Vintage Books (New York), 2000. Trade paperback: 520 pages.
ISBN: 0-375-72578-4
Suggested retail price: $14.00 (US)

Reviewed by: Scott Parkin

What is this? What is this? What is this! This isn't a Mormon book. It's not even close to being a Mormon book. What does Parkin think he's doing reviewing a book by a functional agnostic that contains only two passing and completely dismissive mentions of Mormons, that doesn't deal with Mormon history or cosmology or even social habits? And the language in that book! And the casual, meaningless sex! This is not a book that good Mormons should be reading, and it certainly isn't one we should be discussing.

I beg to differ. This is a book that has a great deal to show Mormons about a great many things. It is a good and worthwhile book. I believe it is virtuous and lovely (as well as sometimes bewildered and arrogant and ugly), and I choose to give it a good report and praise, because at its heart this book is as honest and effective an attempt to understand pain and loss and the question of "why me?" as any work I have ever read.

In the interest of journalistic integrity let me tell you up front what this review will contain so you can skip over the uninteresting parts (of course I think the whole thing is interesting, but that's to be expected). If you think the whole thing is uninteresting, then I wish you the best in whatever you do instead of reading this because in the end, this life is a time to find joy and there just isn't enough time left over to spend reading things we don't find value or interest in.

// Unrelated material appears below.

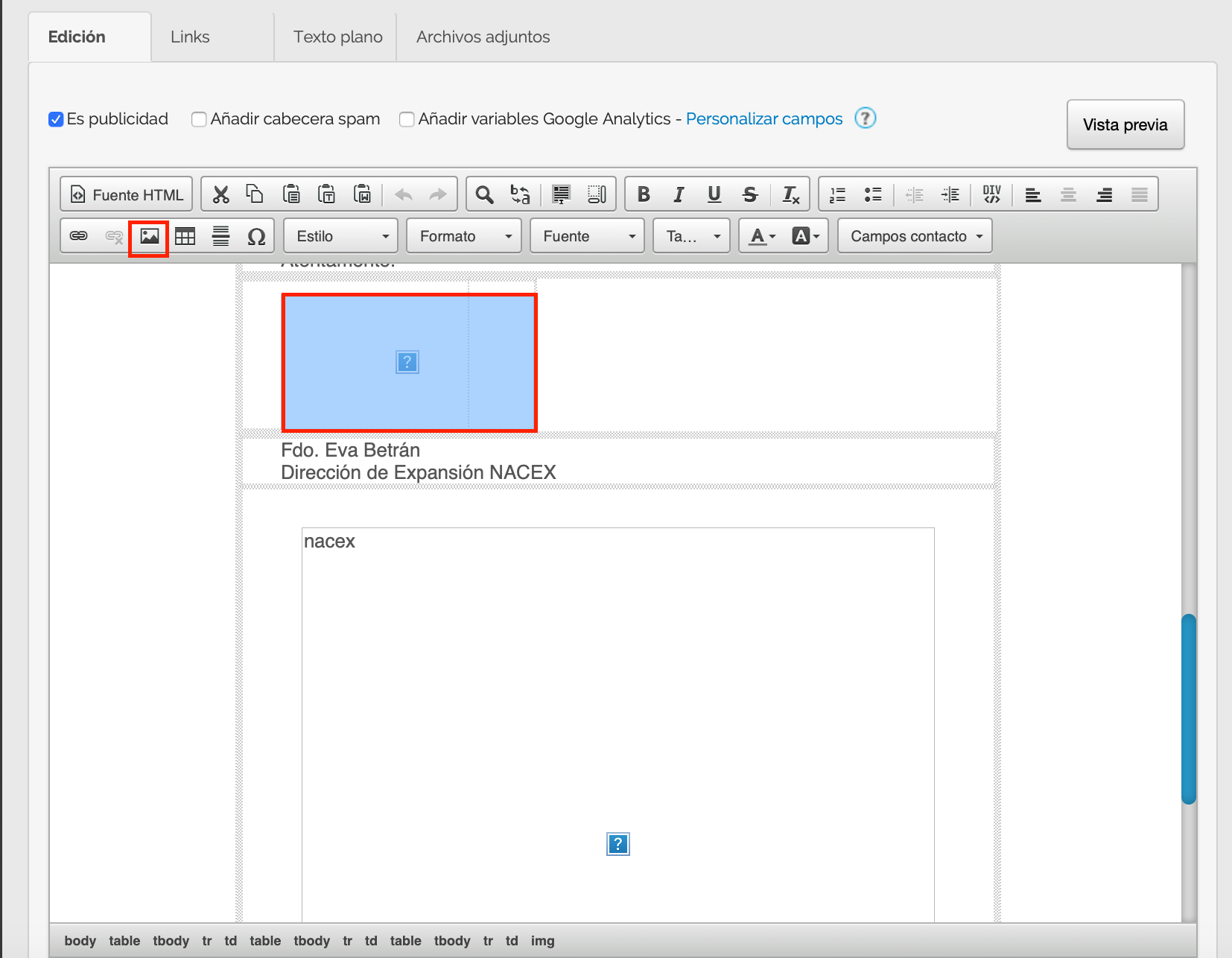The image size is (1232, 958).
Task: Insert special character with Omega icon
Action: point(256,237)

This review is broken down as follows:

  1. What this review is about.
  2. What this book is.
  3. What this book isn't.
  4. Why this book should matter very, very much to Mormons.
  5. Why I think you should buy and read (or not buy and read) this book.
  6. Some random parting comments.

Any further commentary at this point would only be stalling while I try to figure out what to say in these sections and wonder whether I should include subsections but I think I'll skip that because the section titles do provide adequate cues to what's contained within them and I can't figure out how to stall any longer without actually stepping away from the keyboard and rummaging through the fridge or playing games with my kids or something that seems good and useful but that won't actually get this review written so I guess I should stop stalling and just move on.

On, then.

What this review is about

In recent months I have written a number of pseudo-manifestos, calls to the Mormon literary community to take some chances and try some new things and rethink the increasingly stagnant vision that currently informs Mormon lit. This review is another such manifesto, using _A Heartbreaking Work of Staggering Genius_ (AHWOSG) as an exemplary text.

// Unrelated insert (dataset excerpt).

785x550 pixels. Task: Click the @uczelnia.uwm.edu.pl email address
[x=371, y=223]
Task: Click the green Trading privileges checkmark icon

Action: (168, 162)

Obviously I think the book was quite good and worth talking about. The rest of this review will do some of that talking.

What this book is

The short version:

AHWOSG is a poignant, funny, difficult, self-effacing, insightful, penetrating, often angry, honest, expansive, self-aware memoir that looks deeply into the author's world and worldview and that revolves around his efforts to understand life and death in general, and his parents' deaths in particular.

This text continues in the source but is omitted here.